In general, what do you think the time complexity of this algorithm is? What about the space requirements?
I agree I should have done the plist comprehension in two steps. This was just for you ;-), but thx for the advice.
Initially, the dictionary was using floats as keys {0.0:1, 0.1:2 etc}. The purpose is to divide the probabilities range (rounded to the first decimal) in 10 buckets, and have the values equal to the nums.
If a num must be sampled with a prob of 0.5, we place it 5 times in the dictionary (the keys actually don't matter as long as the value is present 5 times) and there is an easy way to access them using random().
So, if you generate 10 random numbers, floor them to the first decimal, and use that as keys, you will inevitably hit 5 times the value thas is there 5 times, on average.
Then, I realized it was even easier if I use int keys 0,1,2,3 so i can just access them by doing int(random() * 10), so the final form of the dictionary is the m I defined above (ie rnd_smpl in the code), where the value 1 is present 1 time, 2 is present 5 times, 3 & 4 are present 2 times each.
So, since you avoid the binary tree search, I think the complexity is O(n + k) assuming the access to the dictionary is O(1), and memory is O(n).
Now, if probabilities have 2 decimals, you'd have to split the probability range in 100 'buckets' and use 2 digits for the keys. So the complexity does actually depend on how many decimals we use for the probabilities. If k is high, I think it's still worth it.
I kinda see what you're doing, but it doesn't fully click for me. Maybe we can get on call and you can explain this to me?
Sure, always a pleasure to talk to you.
It just occurred to me that I could have described it differently.
Instead of using len(nums) buckets like you did and use binary search (thx for bisect functions that I didn't know about btw) to find the bucket to which random() corresponds, I create a new virtual uniform distribution (1,2,2,2,2,2,3,3,4,4), in which all values have equal probability 1/10.

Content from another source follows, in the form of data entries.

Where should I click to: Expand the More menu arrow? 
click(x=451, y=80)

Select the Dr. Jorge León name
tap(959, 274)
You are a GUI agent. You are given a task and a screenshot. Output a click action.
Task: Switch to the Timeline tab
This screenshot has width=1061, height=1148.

Every value with prob 0.n is replicated n times, so now you can sample it randomly without any further processing. Inevitably, sampling this "distribution" 10 times will produce the value n times on average (because ∑n = 10).
The dictionary is simply a mapping function between any possible random number and a given value, such that any random number, once formatted, corresponds to one of the keys. You're actually sampling the keys, but this correspondence means you're also sampling the virtual distribution.
The only drawback, as I mentioned, is if you use probabilities with, say, 3 decimals, you have to create a dictionary with a thousand keys. From what I've seen of ML algorithms, I don't think probs with 5 decimals make sense, even with algorithms such as particle filters imo.
I'll message you on LinkedIn. I am very interested in understanding your solution in more detail. Appreciate your inputs here.